Badminton Forehand and Backhand
The cut and thrust of badminton means that you’ve got to be ready to repel attacks from whatever angle they come from. This means you must be confident playing from either side of your body and be able to offer a range of shots, too; from a clearing shot, to a lob, smash, or drop.
Let’s start with the forehand. You can use plenty of backswing for power, or equally, use a strong wrist to flick more speed into the shuttle. But so much of the success of any of these shots will be determined by you having the right body shape. That means keeping on your toes on court, and concentrating in order to observe your opponent and anticipate their shot making. This will provide that split second extra that can give you time to move into position quickly.
Clearing ShotFor a clearing shot that requires power in order to achieve depth, make sure the weight of your body shifts from back to front foot as the racket head swings forward to meet the shuttle just ahead of the shoulder of the playing arm. For a drop shot, use slice to produce fade on the shuttle rather than simply slow down the movement of the racket arm as this will give away your intentions to your opponent.
If your aim is to smash the shuttle, get into position early in order to prepare yourself for the explosive action and hit the shuttle in front of you, but not too far in front to avoid the danger of simply driving into the net and your body leaning forward rather than upright in a nice, open position to react to the next play.
Backhands are always going to make beginners slightly nervous because the action does not come as naturally to them as the forehand. However, good execution requires a steady but smooth movement of the racket arm, so try to relax slightly. This will not only accelerate the improvement in your backhand but will also build up your confidence in your ability to execute it.

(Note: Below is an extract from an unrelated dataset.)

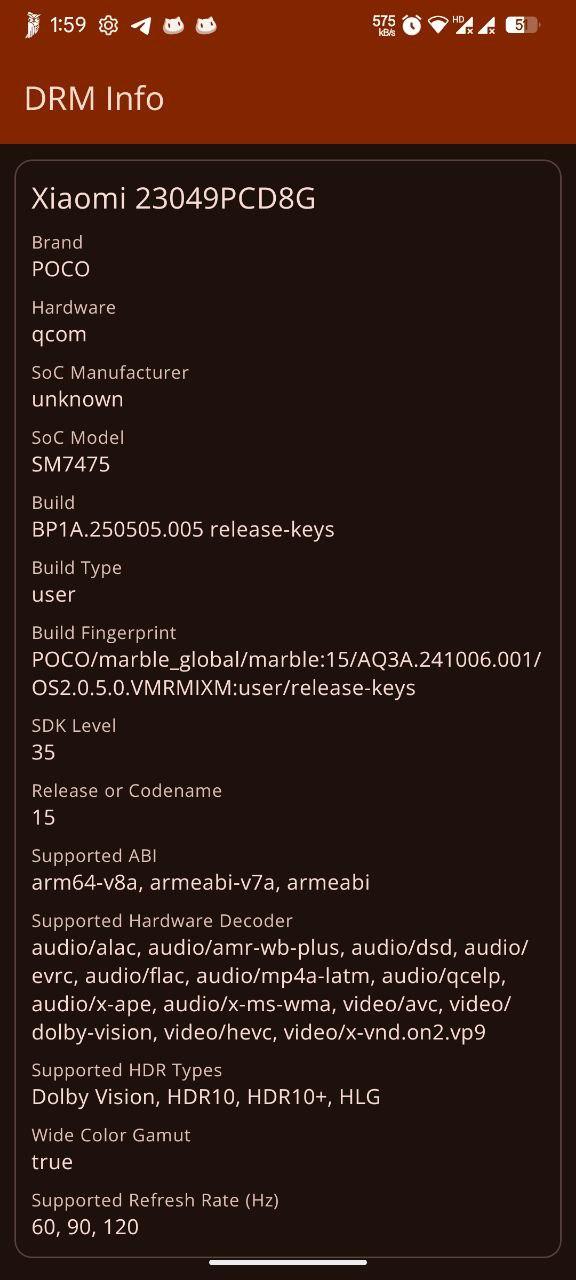Tap the DRM Info app title

point(94,98)
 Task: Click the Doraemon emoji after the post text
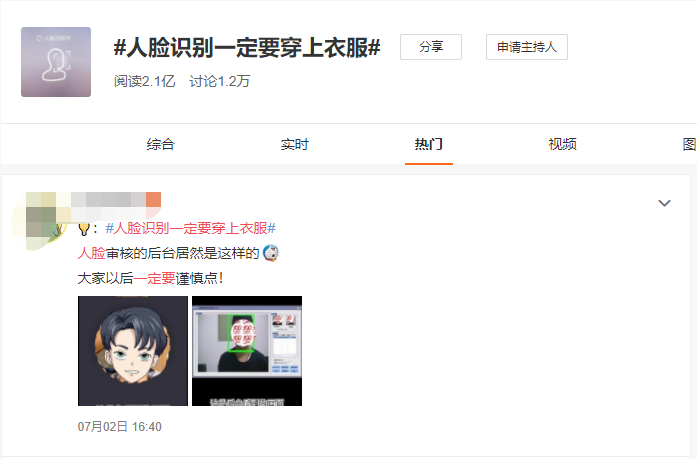click(271, 253)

Positive PositionGood footwork is essential because the success of the shot will depend on you getting in a positive position to make it. Follow the flight of the shuttle with your eye while using step combinations in order to get underneath it as it begins to fall. Your arm should be high, elbow bent in readiness for the swing but close in to your body. Use your wrist to generate power with minimal follow-through. This drill applies to both a backhand clearing shot and a smash.
For a drop shot, replace the flicked wrist with control of the racket face using the entire length of the arm in order to guide the shuttle on its slow descent down, hopefully, to the floor of the court on your opponent’s side of the net.
Practice sessions will sharpen both your forehand and backhand skills, but nothing can replace match play for determining whether you can keep your body, footwork and racket technique working as one when the pressure is on.